6) Papakura to Pukekohe electrification – electrification of rail from Papakura to Pukekohe and the construction of three rail platforms. This project aims to extend Auckland metro services south to Pukekohe providing South Auckland with increased lower emissions transport choice. This project is expected to create 85 jobs.
7) Wellington Metro Upgrade programme – suite of smaller projects aimed at increasing the passenger and freight capacity of trains between Masterton, Levin and Wellington. Works will involve upgrading drainage, new tracks, upgrading stations, new storage yards, and the establishment and operation of a gravel extraction site. This project is expected to create 90 jobs.
8) Picton Ferry Dock and Terminal upgrade – The project will improve rail services by expanding the docks and upgrading the passenger terminal. This project is expected to create 200 jobs. KiwiRail notes that the design of the new terminal takes into account 100 years of projected sea level rise.
9) Northern Pathway – a cycleway and walkway between Westhaven and Akoranga in Auckland. This project aims to create a safe and useable active transport corridor for the North Shore and aims to increase the number of people cycling for commuting and recreation.
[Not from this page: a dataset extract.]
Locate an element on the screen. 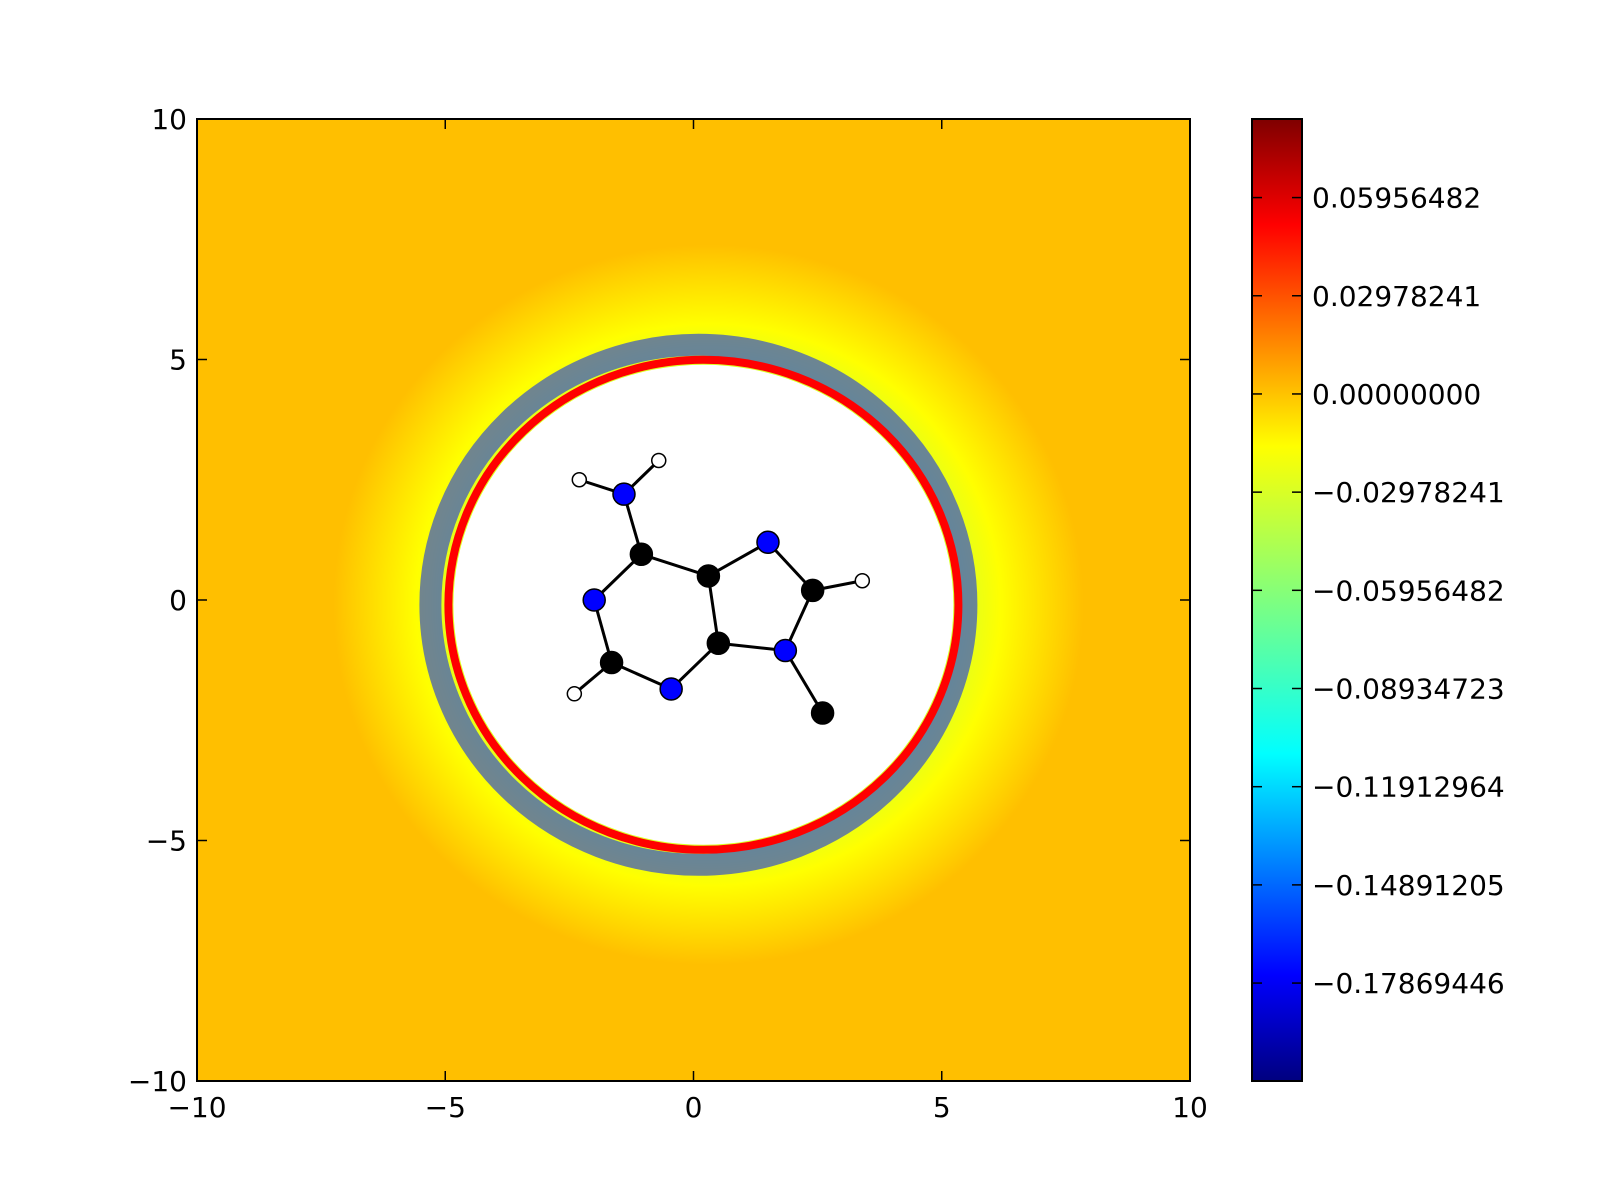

Number of jobs expected to be 50.
10) Papakura to Drury SH1 roading upgrade – upgrades to SH1 to improve its capacity, as well as constructing new walking and cycling facilities to improve highway access and safety. This project aims to respond to population growth and provide transport options for people in South Auckland. Up to 350 jobs.
11) Te Ara Tūpuna – a cycleway and walkway between Petone and Ngauranga in Wellington. This project will improve the safety and usability of an existing cycleway and aims to increase the number of people cycling for commuting, recreation and tourism. This project is expected to create between 30 and 40 jobs and is an opportunity to strengthen existing sea walls and structures to make it more resilient to sea level rise and increased storm events.